= Stored records =
__________

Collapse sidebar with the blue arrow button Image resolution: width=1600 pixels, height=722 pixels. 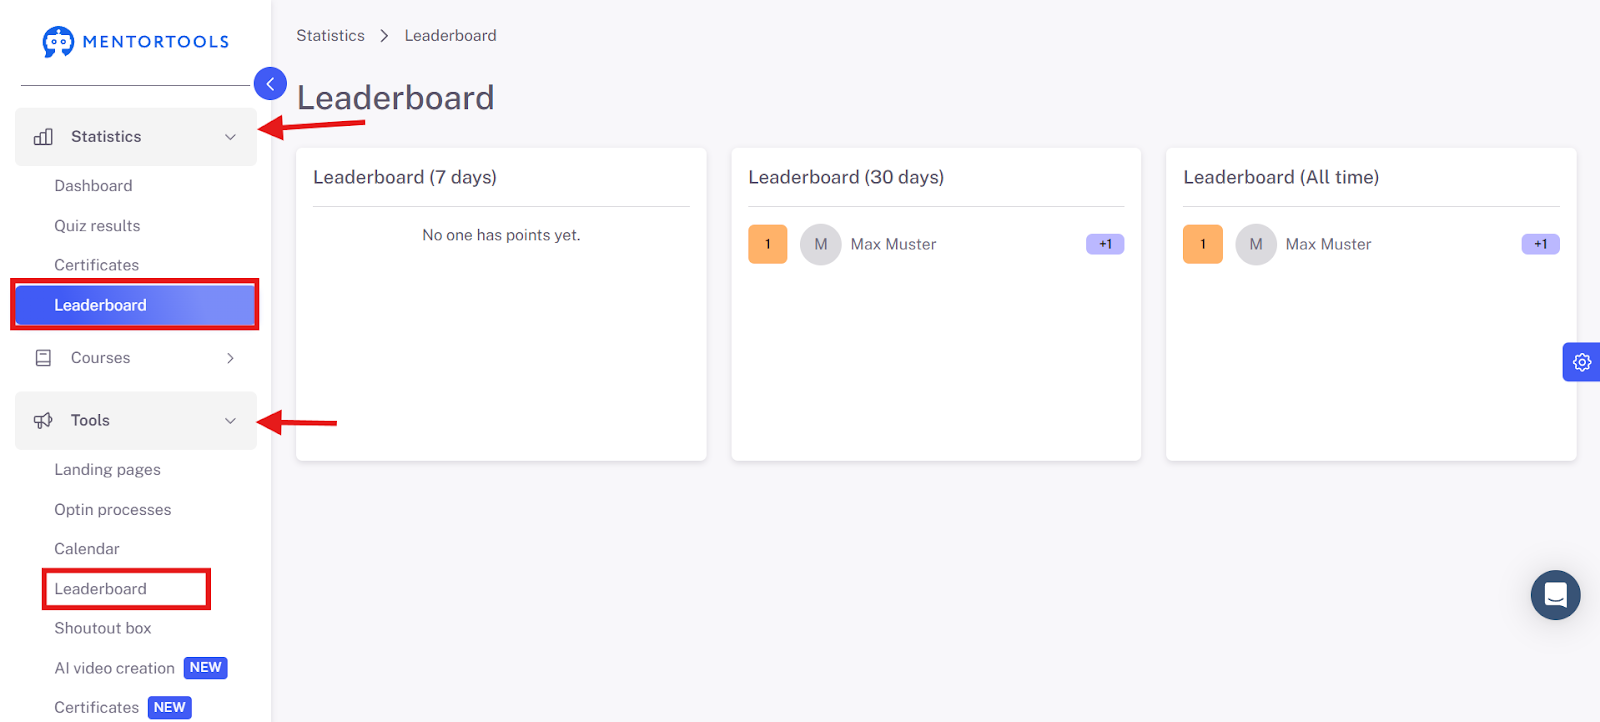point(270,84)
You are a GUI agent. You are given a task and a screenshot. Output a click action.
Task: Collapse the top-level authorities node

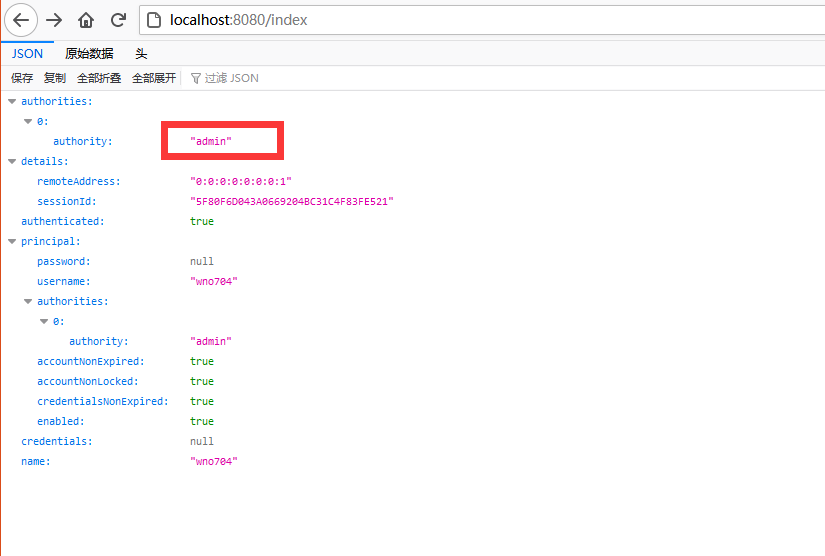pos(12,101)
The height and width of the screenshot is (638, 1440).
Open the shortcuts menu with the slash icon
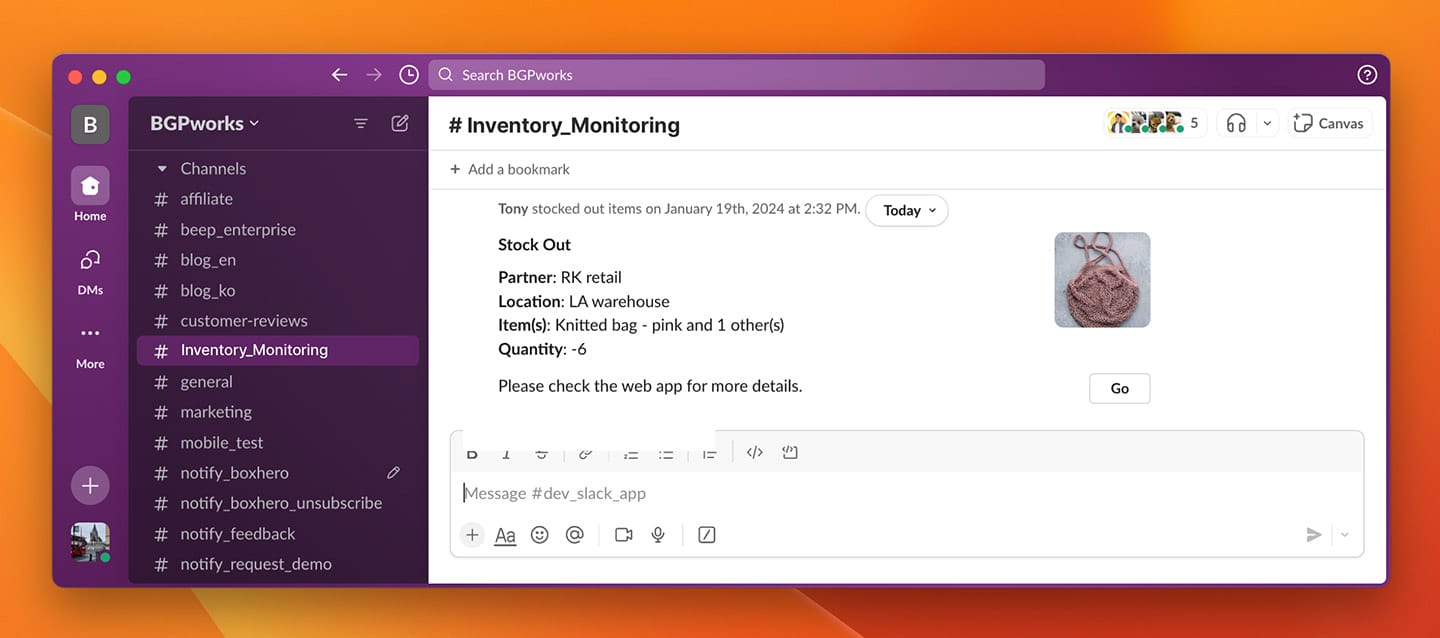[x=706, y=534]
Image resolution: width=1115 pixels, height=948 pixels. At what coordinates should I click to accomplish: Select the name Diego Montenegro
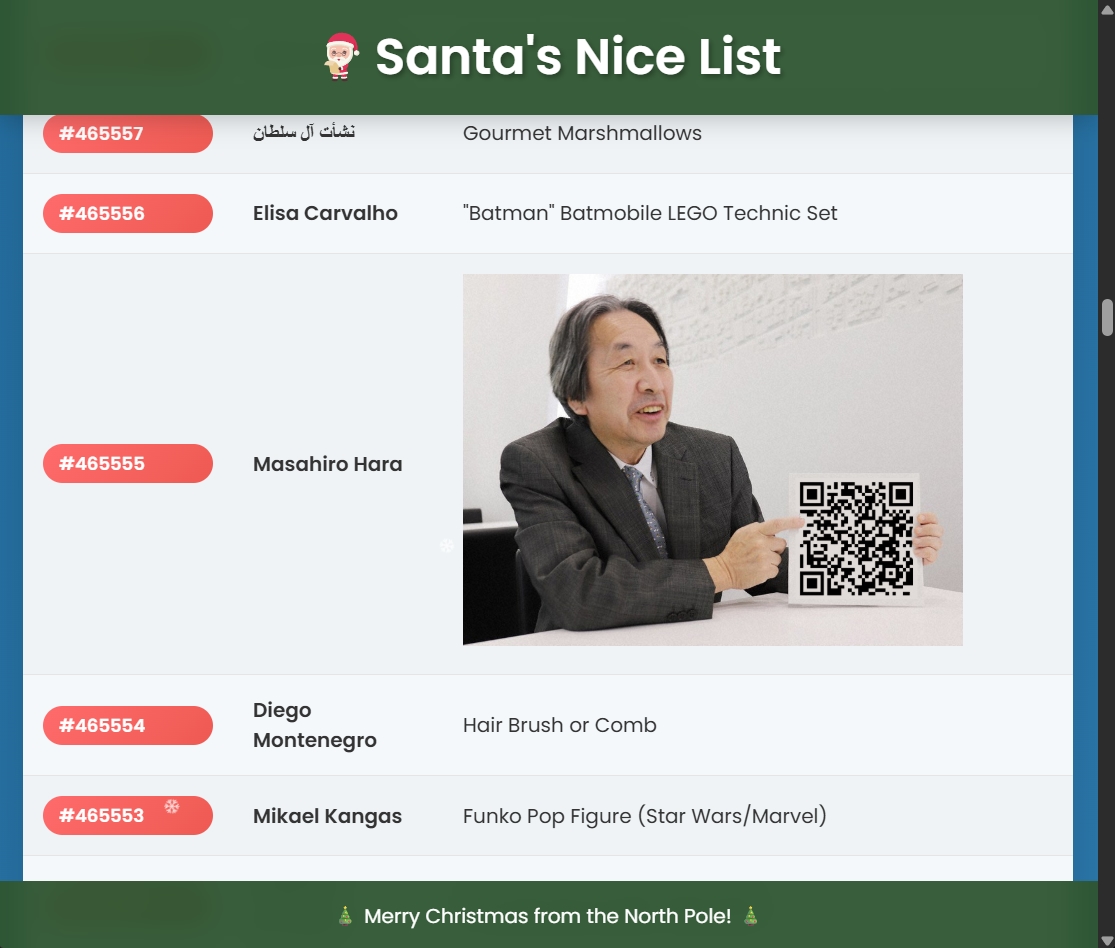[x=314, y=725]
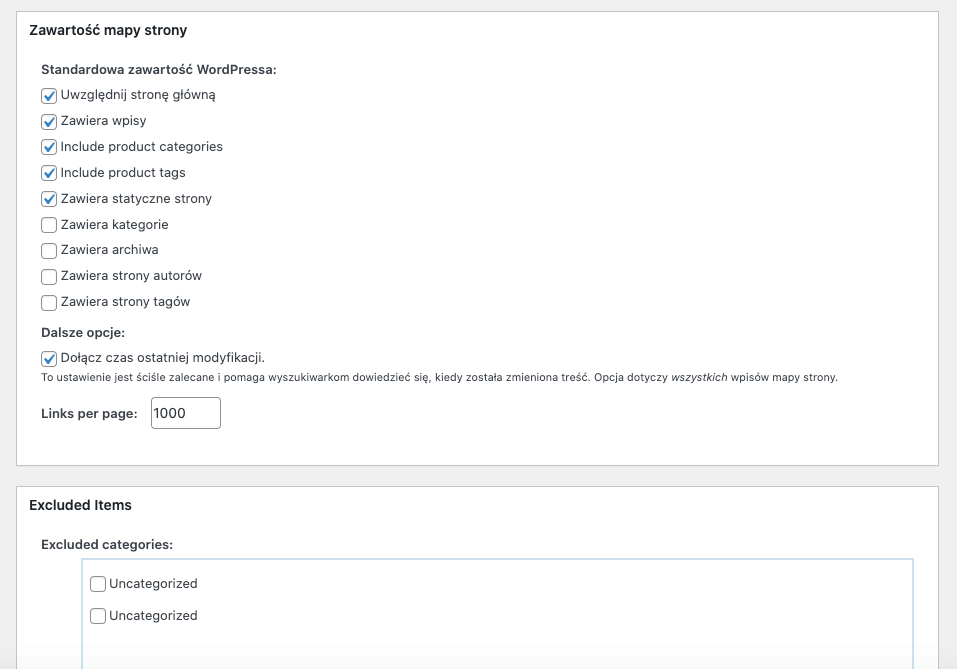957x669 pixels.
Task: Uncheck "Include product categories"
Action: tap(49, 147)
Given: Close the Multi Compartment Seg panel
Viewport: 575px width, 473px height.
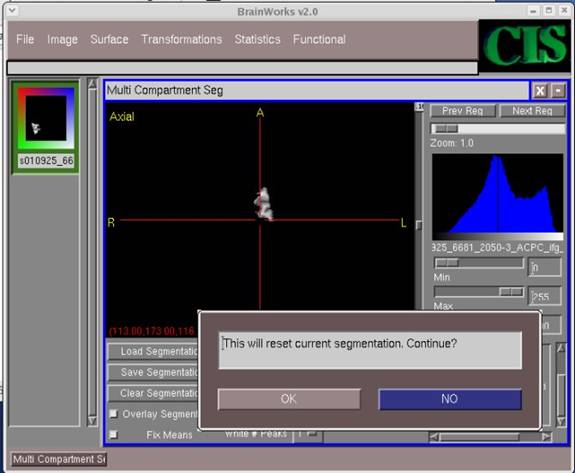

__________

= Action item =
Beginning with the line that contains "The height and", reproduce every line through the end of the records above exactly, leaving pictures out.

= Expected output =
The height and width of the screenshot is (638, 1440).
Open the shortcuts menu with the slash icon
[x=706, y=534]
Image resolution: width=1115 pixels, height=948 pixels. At what coordinates should I click to accomplish: Select the name Diego Montenegro
[x=314, y=725]
957x669 pixels.
Task: Uncheck "Include product categories"
Action: tap(49, 147)
Given: Close the Multi Compartment Seg panel
Viewport: 575px width, 473px height.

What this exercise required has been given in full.